***** Text excerpt

My hon. Friend the Member for Richmond Park has been urging the Government to make permanent the pilot scheme that affords victims of rape and other sexual offences a record of their sentencing remarks free of charge. She has campaigned on this issue for years, not just since the populist bandwagon has been in town, like some others in this House.

With the pilot scheme ending imminently, we must not return to a world in which some victims are charged up to a staggering £22,000 just to see a write-up of their case. This is exclusionary justice, delivered at an eye-watering price. As well as campaigning for the pilot to be extended, we would therefore push the Government to expand it to cover a far wider pool of victims and survivors.

On a similar note, as a constituency MP, I encourage the Government to take steps to encourage not just written but audiovisual records of court proceedings to be made available to victims and survivors. A mother came to a recent constituency surgery to share with me that her son, who has special educational needs and is non-verbal, was restrained on home-to-school transport, and legal proceedings were kicked off as a result. The mother did not get to see the video evidence of the incident until the court case, and has had no access to that harrowing and traumatic evidence since. She ought to have the right to it, so I hope the Government will be able to help us on that matter.

**********
***** Raw data

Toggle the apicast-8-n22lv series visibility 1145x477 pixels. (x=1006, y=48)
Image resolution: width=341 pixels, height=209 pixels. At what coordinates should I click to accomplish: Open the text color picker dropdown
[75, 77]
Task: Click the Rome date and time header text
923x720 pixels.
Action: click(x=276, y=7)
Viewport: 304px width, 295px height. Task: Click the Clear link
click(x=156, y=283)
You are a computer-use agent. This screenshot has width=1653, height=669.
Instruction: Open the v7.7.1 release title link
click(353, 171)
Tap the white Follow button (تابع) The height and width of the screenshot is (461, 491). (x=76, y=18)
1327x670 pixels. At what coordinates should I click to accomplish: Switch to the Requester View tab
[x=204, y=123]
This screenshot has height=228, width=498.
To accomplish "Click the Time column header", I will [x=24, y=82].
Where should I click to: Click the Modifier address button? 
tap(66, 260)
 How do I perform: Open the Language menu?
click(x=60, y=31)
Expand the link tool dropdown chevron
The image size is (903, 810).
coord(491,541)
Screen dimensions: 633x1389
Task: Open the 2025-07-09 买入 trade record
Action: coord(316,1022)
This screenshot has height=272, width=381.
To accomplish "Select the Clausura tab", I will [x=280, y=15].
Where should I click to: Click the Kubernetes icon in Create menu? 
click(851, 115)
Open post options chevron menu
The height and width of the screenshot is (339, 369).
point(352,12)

**********

** Task statement **
Transcribe the part of the speech on victims' access to court records between "My hon. Friend" and "of victims and survivors.", inclusive. The lines come from a different source than the speech.

** Exercise output **
My hon. Friend the Member for Richmond Park has been urging the Government to make permanent the pilot scheme that affords victims of rape and other sexual offences a record of their sentencing remarks free of charge. She has campaigned on this issue for years, not just since the populist bandwagon has been in town, like some others in this House.

With the pilot scheme ending imminently, we must not return to a world in which some victims are charged up to a staggering £22,000 just to see a write-up of their case. This is exclusionary justice, delivered at an eye-watering price. As well as campaigning for the pilot to be extended, we would therefore push the Government to expand it to cover a far wider pool of victims and survivors.